Der Verstoß kann bestehen in einem Unterlassen, wenn die Vornahme der unterbliebenen Handlung sittlich geboten ist, oder in einem positiven Tun. Nach ständiger höchstrichterlicher Rechtsprechung haftet gem. § 826 BGB nicht nur, wer die die Sittenwidrigkeit seines Handelns begründenden Umstände positiv kennt, sondern auch, wer sich dieser Kenntnis bewusst verschließt und etwa seine Berufspflichten in solchem Maße leichtfertig verletzt, dass sein Verhalten als bedenken- und gewissenlos zu bezeichnen ist. Aus der Art und Weise des sittenwidrigen Handelns kann sich die Schlussfolgerung ergeben, dass mit Schädigungsvorsatz gehandelt worden ist. Von vorsätzlichem Handeln ist auszugehen, wenn der Schädiger so leichtfertig gehandelt hat, dass er eine Schädigung des anderen Teils in Kauf genommen haben muss (vgl. Rdn 129 f.).
Ein Unterlassen verletzt die guten Sitten nur dann, wenn das geforderte Tun einem sittlichen Gebot entspricht. Dafür reicht es nicht aus, dass eine allgemeine Rechtspflicht oder eine vertragliche Pflicht nicht erfüllt wird.
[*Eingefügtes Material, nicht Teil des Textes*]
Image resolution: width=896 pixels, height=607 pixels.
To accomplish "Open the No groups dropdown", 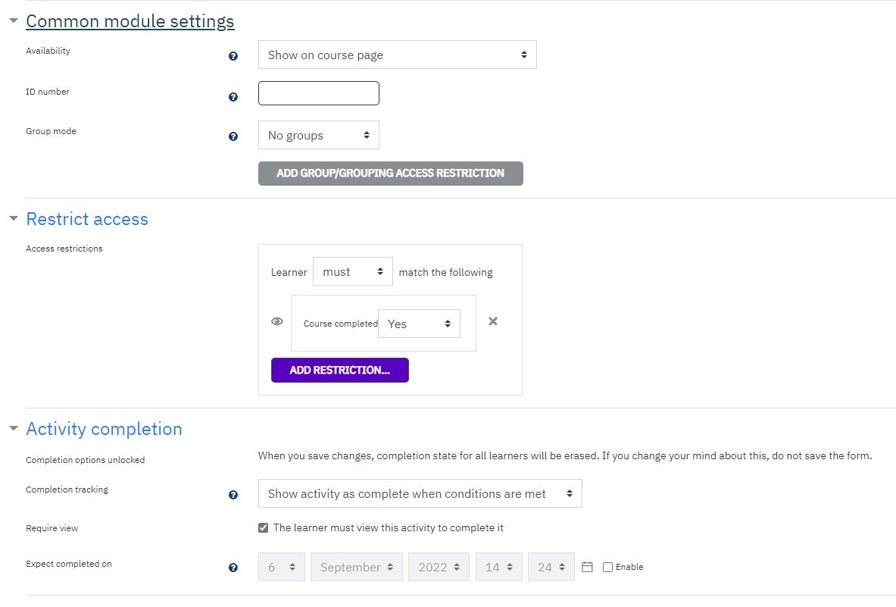I will click(x=318, y=135).
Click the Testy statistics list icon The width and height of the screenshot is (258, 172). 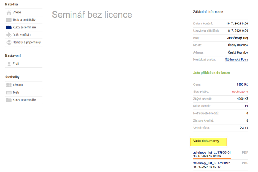click(x=9, y=92)
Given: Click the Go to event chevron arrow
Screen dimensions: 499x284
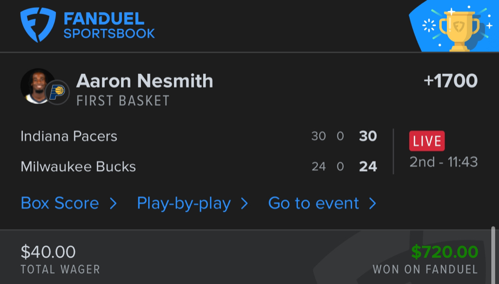Looking at the screenshot, I should coord(373,204).
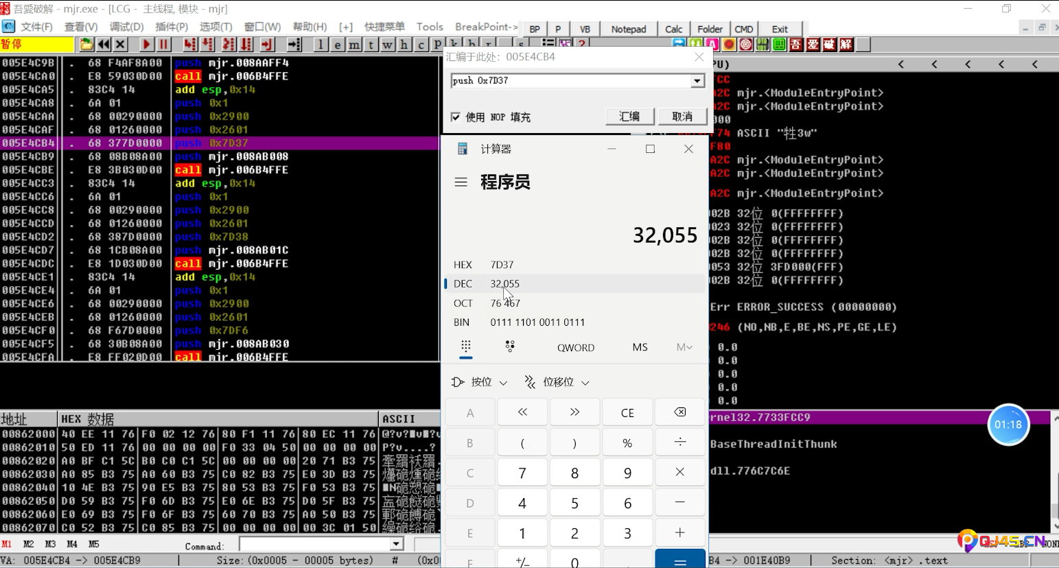Expand the 位移位 bit shift dropdown
Viewport: 1059px width, 568px height.
[557, 382]
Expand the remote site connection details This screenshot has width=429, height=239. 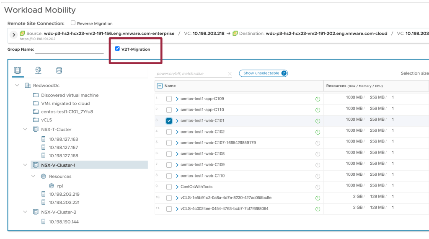pyautogui.click(x=13, y=34)
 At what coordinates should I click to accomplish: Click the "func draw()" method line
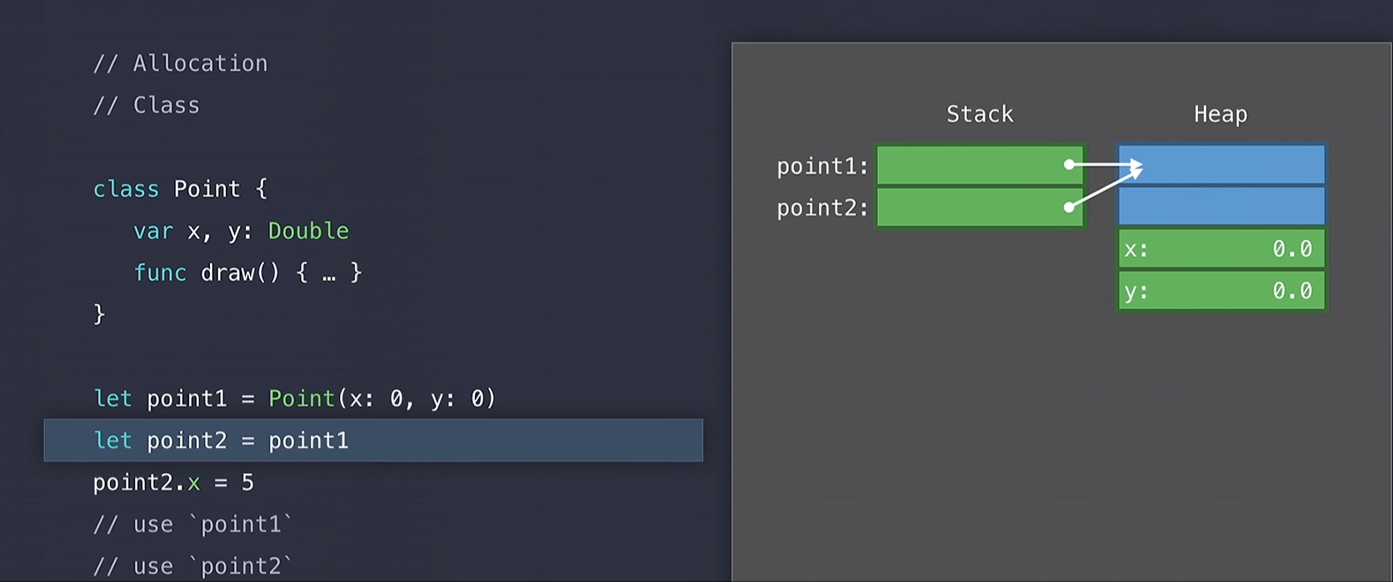click(x=247, y=273)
Vielmehr müssen besondere Umstände hinzutreten, die das schädigende Verhalten wegen seines Zwecks oder des angewandten Mittels oder mit Rücksicht auf die dabei gezeigte Gesinnung nach den Maßstäben der allgemeinen Geschäftsmoral und des als "anständig" Geltenden verwerflich machen.
Rz. 114
Sittenwidrig kann ein Verhalten sein wegen des eingesetzten Mittels, z.B.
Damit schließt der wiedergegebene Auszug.